Wali ketika itu mendarat di Desa nelayan Pasie Lhok, Pidie yang disambut oleh sejumlah pasukan bersenjata lengkap dipimpinan M.Daud Husin (Daud Paneuk). Beliau pulang ke Aceh itu untuk memimpin perjuangan rakyat melawan pemerintah Indonesia. Hingga pada 4 Disember 1976, wali Tgk Hasan Tiro memproklamirkan perjuangan Aceh Merdeka (GAM) di bukit Cokan pedalaman Kecamatan Tiro.

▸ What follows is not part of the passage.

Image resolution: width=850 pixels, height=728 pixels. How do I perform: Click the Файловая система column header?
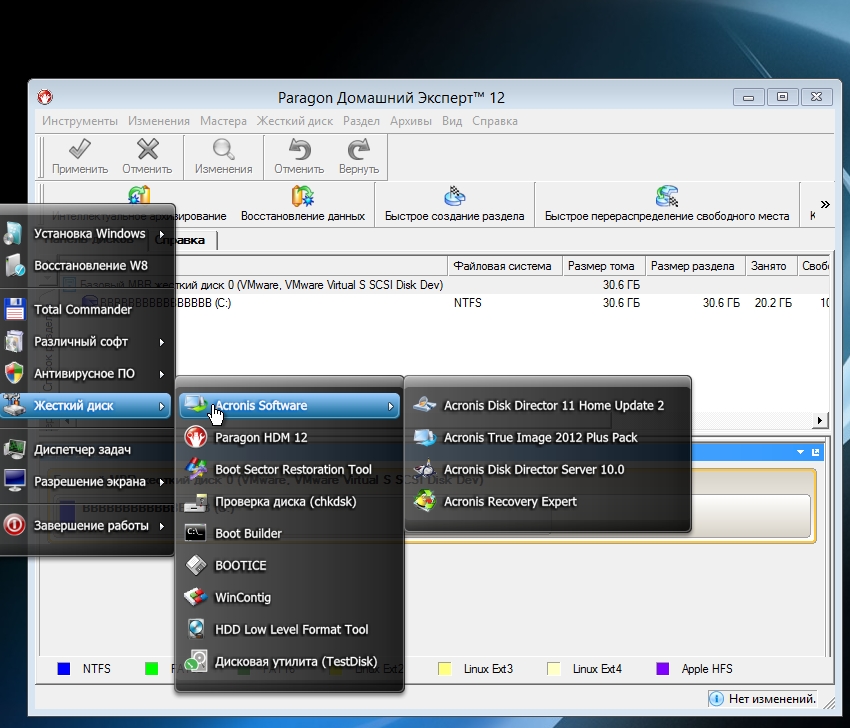click(502, 266)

Wali memimpin perjuangan Aceh setelah kegagalan Darul Islam Aceh pimpinan Teungku Daud Beuereueh, ulama kharismatik yang juga guru Tgk. M. Hasan di Tiro. GAM sendiri adalah nama lain dari Acheh Sumatra National Liberation Front (ASNLF). Perjuangan itu, menurut Hasan Tiro, sebagai lanjutan perjuangan rakyat Aceh mempertahankan kemerdekaan dari penjajahan Belanda sejak tahun 1873. Perjuangan rakyat yang sudah berlangsung 125 tahun, dan Aceh tidak pernah menyerah kepada Belanda.

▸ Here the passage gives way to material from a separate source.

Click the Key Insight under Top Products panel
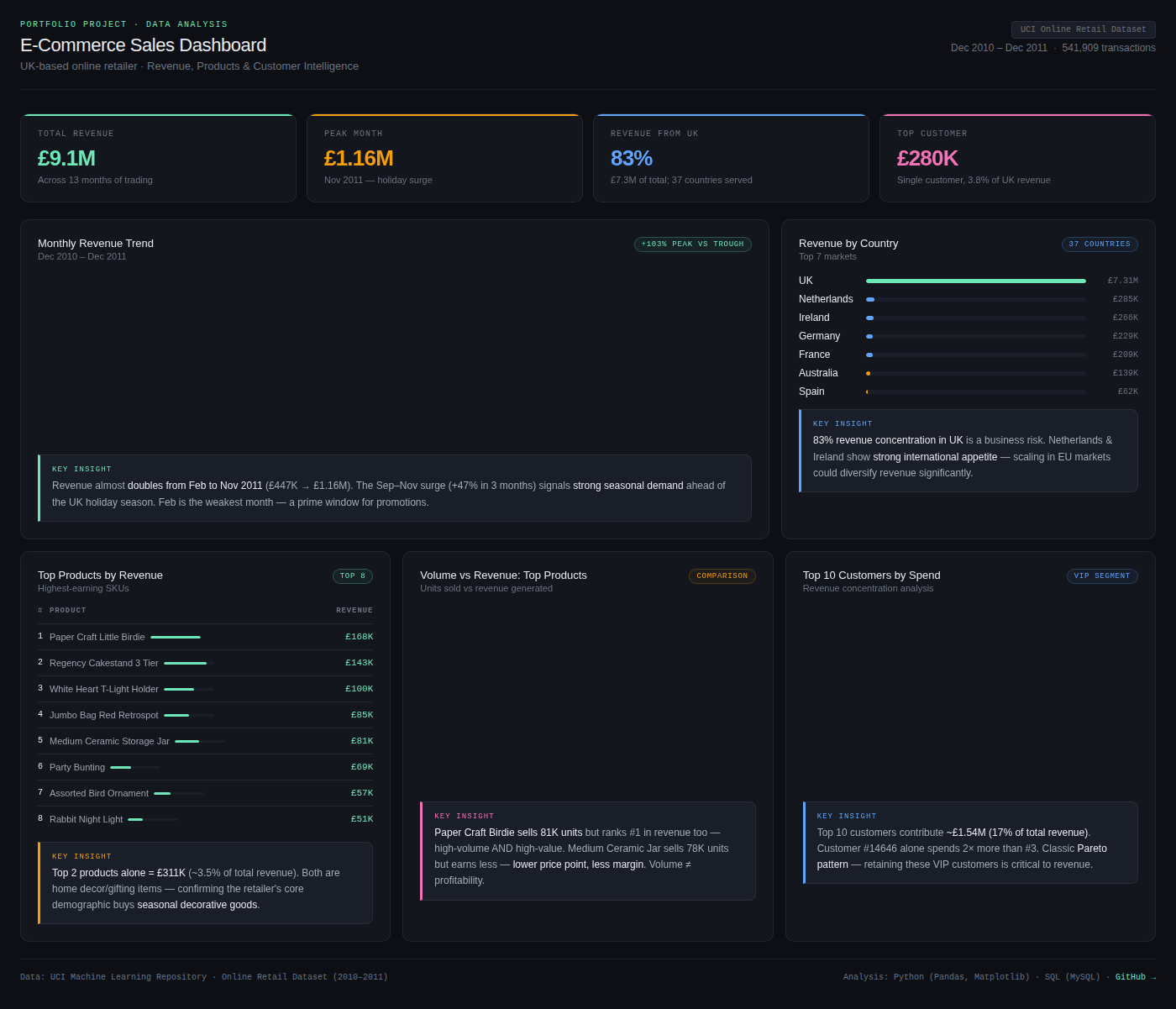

Jika Aceh sekarang ini berada di bawah Indonesia, menurut Wali Nanggroe, adalah kesalahan Belanda yang telah menyerahkan kedaulatan Aceh kepada Indonesia tahun 1949. Jadi Aceh merupakan sebuah wilayah yang lepas dari Indonesia dan memiliki identitas serta pemerintahaan sendiri (Lukman Thaib 1997:46). Alasan-alasan tersebut yang kemudian menimbukan konflik politik yang berkepanjangan (32 tahun) antara Aceh dengan Jakarta, hingga berakhir dengan ditandatangani MoU damai di Helsinki, 15 Agustus 2005. Konflik Aceh-Jakarta, telah mengorbankan harta dan ribuan nyawa rakyat Aceh. Dan itu adalah cacatan sejarah pahit rakyat.

Menurut Moch Nurhasim (2008: 67), sebelum GAM diproklamirkan pada tahun1976, Tgk Hasan sendiri sudah terlibat perjuangan DI/TII, khusunya di Amerika Serikat. Hal itu dapat disimak dari catatan-catatan Tgk Hasan, bagaimana pemikiran dan gagasan beliau tentang Indonesia.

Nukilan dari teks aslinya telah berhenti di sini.